The unspoken rules of girl code imply that it's basically never OK to date your friend's ex, especially your best friend's former boyfriend.
However, just like with any rule, there are exceptions.
Whether or not you believe your situation is an exception, you should always talk to your friend before making any crucial decisions.
Unless you value your relationship with a guy more than your friendship, respect that your friend may not be thrilled you want to start dating her ex.
It's a touchy subject in many friendships, but on the one hand, dating your friend's ex might turn out to be no big deal at all. On the other hand, it may matter to your friend or even yourself, so tread carefully if that's the path you're choosing to take.
These are a few times when it's OK to date your best friend's ex (with her approval, obviously).
1. When Your Friend Is Truly Over Her Ex
If your friend is 100 percent over her past relationship, you just might get the green light from her.
Better yet, if she's in another relationship and is seriously in love, it's doubtful she'll care too much if you want to date her ex.
If this is the case, and your friend is still concerned, it's best to stay away from the ex. Her hesitation is for a good reason.
2. When Your Friendship Is Over Social Media
If you and your friend don't regularly talk face-to-face, your dating habits may not get in the way of this friendship.
Of course, there are exceptions to every guideline, but a purely online friendship shouldn't hold the same precedence as an in-person one.
According to Fran Greene, LCSWR and author of Dating Again with Courage and Confidence, the ex of a "pseudo friend" whom you connect with only on social media is totally fair game.
3. When You Really Care About This Person You Want To Date
Matchmaker/dating coach and relationship expert Julia Bekker tells Elite Daily,
The feelings and intensions should be real, otherwise it's just not worth it.
If you're looking for a hookup, your friend's ex is not the right place to look. He may be six feet of pure eye candy, but diving into the messy relationship of a casual hookup isn't a good idea for you, him, or your friend.
4. When You Have Your Friend's Permission
As obvious as it sounds, it's also super important.
Going after a friend's ex could very easily complicate your friendship. If your relationship with this friend really matters to you, it's best to stay away from exes altogether.
If you feel like your friend might be OK with it, have a talk. Respect her answer and value her feelings, even if they're not exactly what you want to hear.
5. When You Can All Hang Out As A Group
Anita Chlipala, relationship expert and author of First Comes Us: The Busy Couple's Guide to Lasting Love, warns of the awkwardness that may come from dating a friend's ex.
Would all parties involved be comfortable in a group setting, or would it be too strange for your friend and her ex to even be in the same room together?
6. When Your Friend And Her Ex Weren't That Serious
According to matchmaking and dating expert Stef Safran, it's perfectly reasonable to reconnect and have interest in someone from your past, even if they dated a friend.

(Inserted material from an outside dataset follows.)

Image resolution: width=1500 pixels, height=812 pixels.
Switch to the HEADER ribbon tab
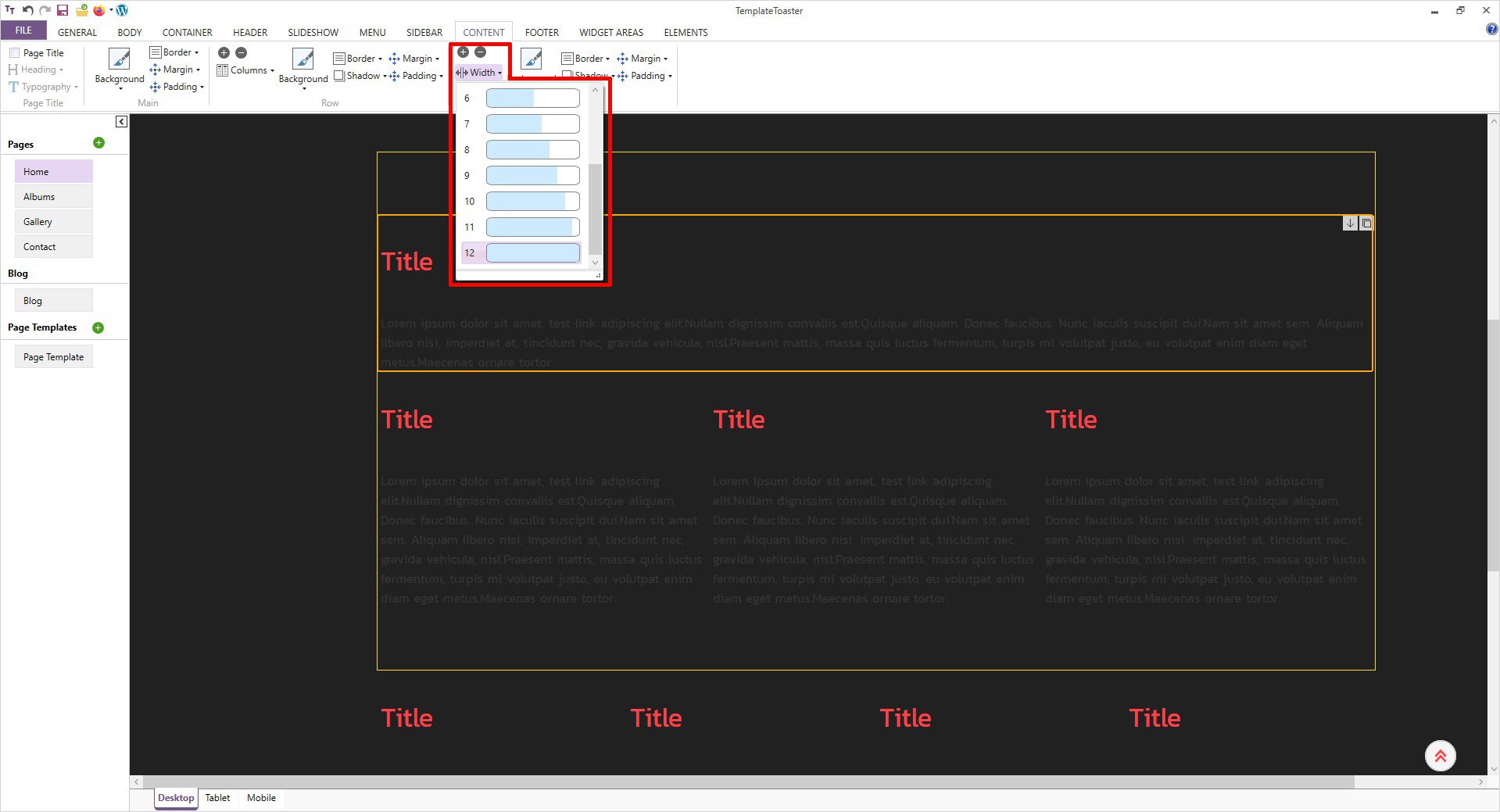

She reveals to Elite Daily,
High school and even college relationships may have been fun, but things may have never been anywhere near marriage.
If your friend and her ex weren't very serious, she may have no issue with you seeing her former beau.
7. When Your Friend Ended Their Relationship
According to LCSWR Fran Greene, if your friend is the "breaker-upper," you'll likely get the go-ahead to date the guy she broke up with.
By ending the relationship, your friend knew that her and her ex were not on the same page and wouldn't be compatible in the future. That totally doesn't mean you'll never be compatible with him.
Go ahead and take your own chances (with your bestie's permission, of course).